RAISE THE AGE MANIFESTO

Let’s give childhood a few more years

Our manifesto to reset social media for the next generation, backed by 250,000 UK families.

Childhood only happens once.

And the early teenage years are some of the most formative of all.

They’re for figuring out who you are – building confidence, resilience and real-world relationships.

We believe they should be shaped by families, friends and communities, not algorithms.

This proposal is not about banning the internet. It’s about setting a clear boundary for commercially driven social media.

One that gives young people a few more years to grow before stepping into a world that’s designed for profit, not their wellbeing.

OUR POLICY PRINCIPLE

If platforms aren’t safe for children, they shouldn’t have access to our children.

In every other area of childhood, companies must prove their products are safe before children use them.

Social media should be no exception.

Until platforms redesign their products to meet that standard, they should not be allowed to offer accounts to children under 16.

It’s that simple.

OUR MANIFESTO

01. Enough is enough – the public are demanding action

The public have had enough. That’s why 250,000 parents in the Smartphone Free Childhood community wrote to MPs in just five days in January. Parents across the country, of all political persuasions, shared one united message: it’s time to raise the age.

Why now?

Because for more than a decade, governments and regulators have pursued incremental reform, but childhood has not become safer online. Instead, the harms have intensified. Social media has become more immersive, more algorithmic and more addictive.

The status quo is failing children. Ask almost any parent, teacher or teenager – they can name someone struggling because of these systems. And every day we delay taking action, more children are at risk.

Removing platforms’ access to under-16s until their products are safe would not solve every problem overnight – but it would reset the default.

A clear minimum age doesn’t just regulate platforms – it empowers parents to say “not yet” with confidence.

02. The harms are predictable, and preventable

Social media platforms are often described as community. But they are built for engagement and growth – not belonging.

Rising addiction, mental health challenges, exposure to harmful content and the risk of grooming are foreseeable outcomes of systems designed to maximise attention at all costs.
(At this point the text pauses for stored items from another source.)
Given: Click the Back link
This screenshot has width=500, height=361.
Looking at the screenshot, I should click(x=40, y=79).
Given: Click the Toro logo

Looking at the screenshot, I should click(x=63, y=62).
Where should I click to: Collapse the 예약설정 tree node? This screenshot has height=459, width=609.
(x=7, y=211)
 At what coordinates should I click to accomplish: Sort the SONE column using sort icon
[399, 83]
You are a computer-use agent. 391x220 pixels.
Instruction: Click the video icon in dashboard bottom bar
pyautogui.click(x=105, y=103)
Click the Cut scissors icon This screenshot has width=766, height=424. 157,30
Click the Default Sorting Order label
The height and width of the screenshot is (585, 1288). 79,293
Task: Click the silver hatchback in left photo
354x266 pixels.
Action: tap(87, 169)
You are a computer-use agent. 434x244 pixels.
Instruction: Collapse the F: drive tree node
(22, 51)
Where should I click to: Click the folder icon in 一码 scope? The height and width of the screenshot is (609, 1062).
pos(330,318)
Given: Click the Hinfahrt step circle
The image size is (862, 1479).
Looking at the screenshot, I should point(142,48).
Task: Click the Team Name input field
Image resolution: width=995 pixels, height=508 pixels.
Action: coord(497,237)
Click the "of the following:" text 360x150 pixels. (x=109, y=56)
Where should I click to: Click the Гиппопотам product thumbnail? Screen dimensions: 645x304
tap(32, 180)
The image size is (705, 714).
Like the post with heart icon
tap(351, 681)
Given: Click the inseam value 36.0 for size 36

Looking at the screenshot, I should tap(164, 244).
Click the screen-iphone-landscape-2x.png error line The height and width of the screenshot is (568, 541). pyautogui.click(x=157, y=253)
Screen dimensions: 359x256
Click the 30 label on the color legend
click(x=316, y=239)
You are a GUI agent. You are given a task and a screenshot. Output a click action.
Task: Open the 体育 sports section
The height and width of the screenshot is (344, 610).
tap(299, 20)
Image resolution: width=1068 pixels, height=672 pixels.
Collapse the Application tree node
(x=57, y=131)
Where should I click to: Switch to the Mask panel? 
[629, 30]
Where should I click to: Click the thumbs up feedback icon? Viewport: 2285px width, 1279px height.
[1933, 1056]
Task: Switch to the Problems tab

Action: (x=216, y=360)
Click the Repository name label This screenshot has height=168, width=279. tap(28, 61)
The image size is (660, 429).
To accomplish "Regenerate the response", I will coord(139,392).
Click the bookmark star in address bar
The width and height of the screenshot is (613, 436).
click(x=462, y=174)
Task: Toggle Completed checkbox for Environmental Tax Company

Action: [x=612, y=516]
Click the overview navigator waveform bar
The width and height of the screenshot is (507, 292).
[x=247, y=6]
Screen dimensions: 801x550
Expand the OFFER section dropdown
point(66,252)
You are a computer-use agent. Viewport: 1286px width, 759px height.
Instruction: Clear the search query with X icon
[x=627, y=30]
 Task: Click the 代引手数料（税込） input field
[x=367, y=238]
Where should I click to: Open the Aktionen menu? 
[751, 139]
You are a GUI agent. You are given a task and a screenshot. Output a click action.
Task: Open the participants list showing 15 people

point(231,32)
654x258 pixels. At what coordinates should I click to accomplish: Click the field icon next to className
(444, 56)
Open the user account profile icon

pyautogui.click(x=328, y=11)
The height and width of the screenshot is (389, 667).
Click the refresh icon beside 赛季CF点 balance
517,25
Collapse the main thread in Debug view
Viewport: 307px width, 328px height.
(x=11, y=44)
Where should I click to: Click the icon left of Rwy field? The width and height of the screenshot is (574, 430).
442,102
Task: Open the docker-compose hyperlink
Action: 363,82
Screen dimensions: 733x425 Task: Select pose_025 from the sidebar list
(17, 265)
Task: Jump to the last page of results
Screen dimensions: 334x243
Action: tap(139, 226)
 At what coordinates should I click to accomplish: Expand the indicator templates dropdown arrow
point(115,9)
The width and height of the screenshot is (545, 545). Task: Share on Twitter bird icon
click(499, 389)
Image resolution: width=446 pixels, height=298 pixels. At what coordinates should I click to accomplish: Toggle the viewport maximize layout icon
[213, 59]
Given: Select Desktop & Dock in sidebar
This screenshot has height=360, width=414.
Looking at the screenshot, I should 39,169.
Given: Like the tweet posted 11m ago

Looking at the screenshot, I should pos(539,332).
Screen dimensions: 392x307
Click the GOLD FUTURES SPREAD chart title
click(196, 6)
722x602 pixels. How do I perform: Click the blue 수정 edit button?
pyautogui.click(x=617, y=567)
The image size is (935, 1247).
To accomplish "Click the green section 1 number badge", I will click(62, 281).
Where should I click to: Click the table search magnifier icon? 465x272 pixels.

Algorithms amplify comparison and feed vulnerabilities to drive engagement. Extreme, polarised and sexualised content performs best. Weak moderation allows bullying and exploitation to flourish.

These environments are not designed around children’s developmental needs.

This is not about punishing children. It is about recognising that commercially-driven social media ecosystems are not built for them – and giving young people a few more years to grow before entering them.

03. Ban platforms until they make them safe

Current social media platforms are not safe for children.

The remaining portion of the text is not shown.